Se hacía un fuerte hincapié en la responsabilidad de las mujeres del fenómeno del mal, sobretodo
de las brujas. Las imágenes de las mismas se multiplican cuando aparece el Malleus Maleficarum,
un tratado que otorgaba numerosas razones por las que la mujer era la criatura más cercana al
diablo. La figura de éste deja de ser entonces una cuestión solo de carácter religioso y pasa a ser
también un asunto político y económico, el bien (tanto la moral católica como la protestante, los
hombres –varones- religiosos, la formación de los nuevos estados encabezada por la burguesía) y el
mal (la materia, los sentidos bajos, las mujeres, el uso de su cuerpos y conocimientos por ellas
mismas) disputándose el dominio del mundo (sobre todo en el imperio sacro germánico, Italia del
norte y Alemania), acentuándose en el siglo XVI y relajando esa obsesión bajo el siglo XVII, para darle
el paso ya a otra perspectiva. Los procesos de brujería fueron una escena teatral para el aprendizaje
de nuevas normas: el mal puede encontrarse en el mismo cuerpo del hombre, específicamente en
el de la mujer, en lo relativo a los sentimientos misóginos de culpabilidad y rechazo de la propia
sexualidad y uso del cuerpo. Lo que hacía que diversos actos sexuales que antes no se relevaban en
el orden público, ahora sean objetos de penas capitales (desde el incesto con padre, padre o entre
hermanos, hasta el sexo por fuera del matrimonio), actos que sólo eran válidos una vez habilitados
por la mano política del orden de la moral sagrada. Si bien había discrepancias entre los teóricos de
las creencias demonológicas, se presentaba como un todo coherente y sistemático que,
independientemente de las especificidades de cada lugar y cada bruja/o, era detectable cuando
ocurría alguno de los tres elementos en los que todos coincidían: la pertenencia a un aquelarre
(inventado por la demonología a las reuniones nocturnas), la práctica de maleficios (la traducción
de creencias y saberes populares sobre la curación y los poderes en ciertos seres humanos) y el
pacto con satanás (producción de la imaginación erudita). Este último elemento es el que impregna
todo el imaginario de la sociedad occidental, se pensaba que las brujas al igual que el mito de Fausto
(quien hace un pacto con el diablo a cambio de todos los conocimientos de este mundo) pactaban
con el diablo de forma decidida para poseer todos los saberes sobre el mundo, condenándose así
deliberadamente a la condena eterna. Es en los siglos XVI y XVII donde un elemento comienza tener
otra participación para la culpabilidad del uso del propio cuerpo: la marca del diablo sobre el cuerpo
de las brujas luego de éstas haber estado (sexualmente) con él, lo que reflejaba el cierre del pacto.
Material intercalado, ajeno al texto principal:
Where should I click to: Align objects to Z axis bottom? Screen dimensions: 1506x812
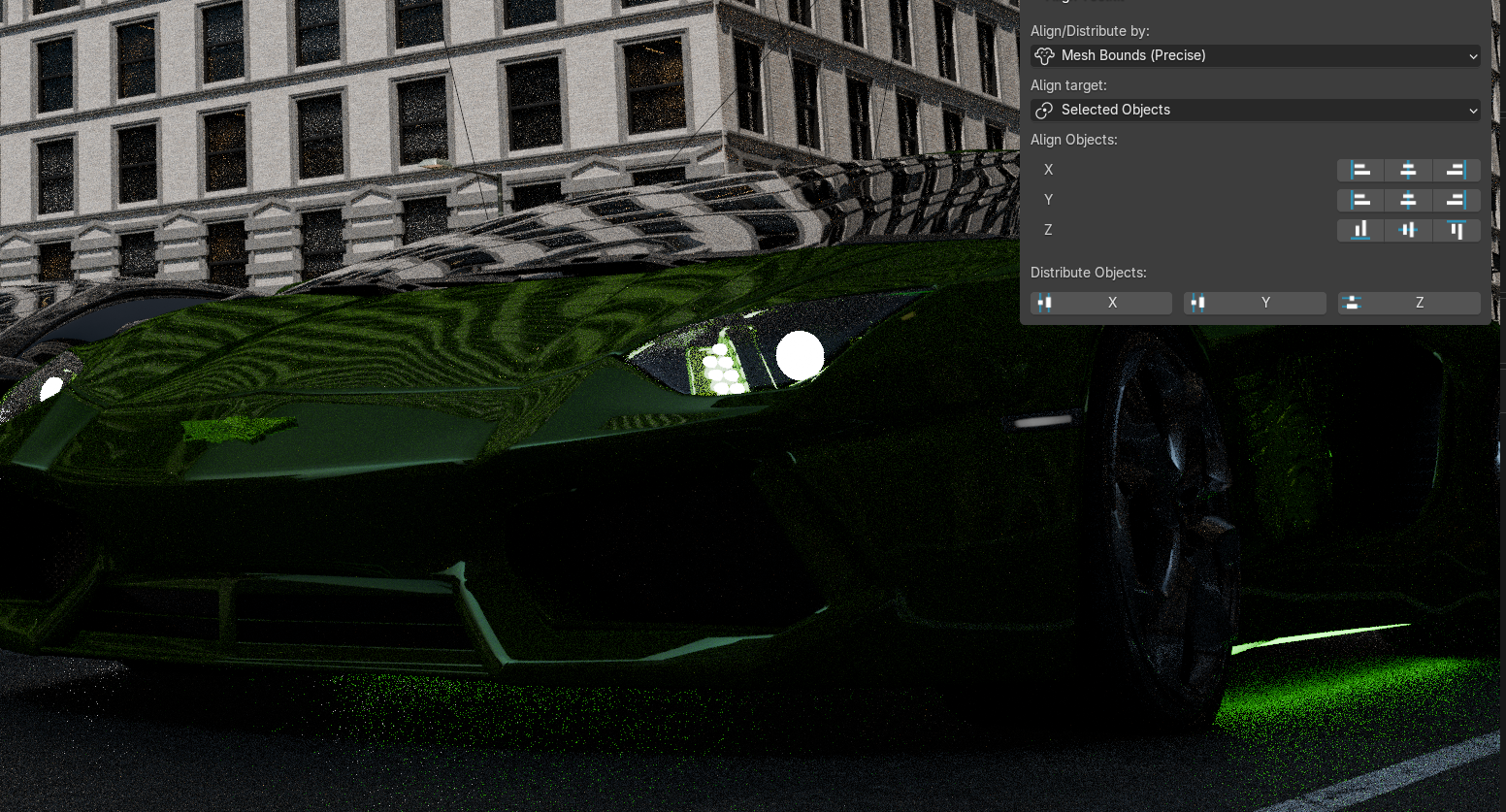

Esta “comprobación” se efectuaba sobre el cuerpo desnudo y afeitado de la mujer bajo el control
de un cirujano, se pinchaban los lugares sospechosos con una aguja y sino había rastro de dolor o
no se derramaba sangre era signo de la marca del diablo. Así surgen los “pinchadores” que se
dedicaban a esa tarea luego de la denuncia de vecinos frente a sospechosas brujas. Cabe mencionar
las auto entregas de mismas mujeres que sospechaban que llevaban una marca, o las acusaciones
a centenares de sospechosas por tener distintas marcas anómalas o distintas en los cuerpos (esto
también como una forma de estigma corporal que se utilizaba de manera general a los ladrones y
otras personas marginales de la sociedad, que se diferenciaban del resto por ejemplo en el primer
caso, por tener la oreja cortada). Así como también los mismos relatos que contaban algunas
mujeres, parte era sobre el imaginario discursivo que recorría esas comunidades (el frío, lo brutal
del acto), pero gran parte también eran cuestiones que bien podían ser adjudicadas a un hombre –
varón- de carne y hueso. Así queda perfilándose la sexualidad en conjunto con la muerte, la
culpabilidad por el uso propio del cuerpo y del sexo por parte de las mujeres, la delimitación entre
los saberes populares (compartidos por ellas) y los legítimos comienzos del monopolio del
conocimiento erudito, monástico y estatal.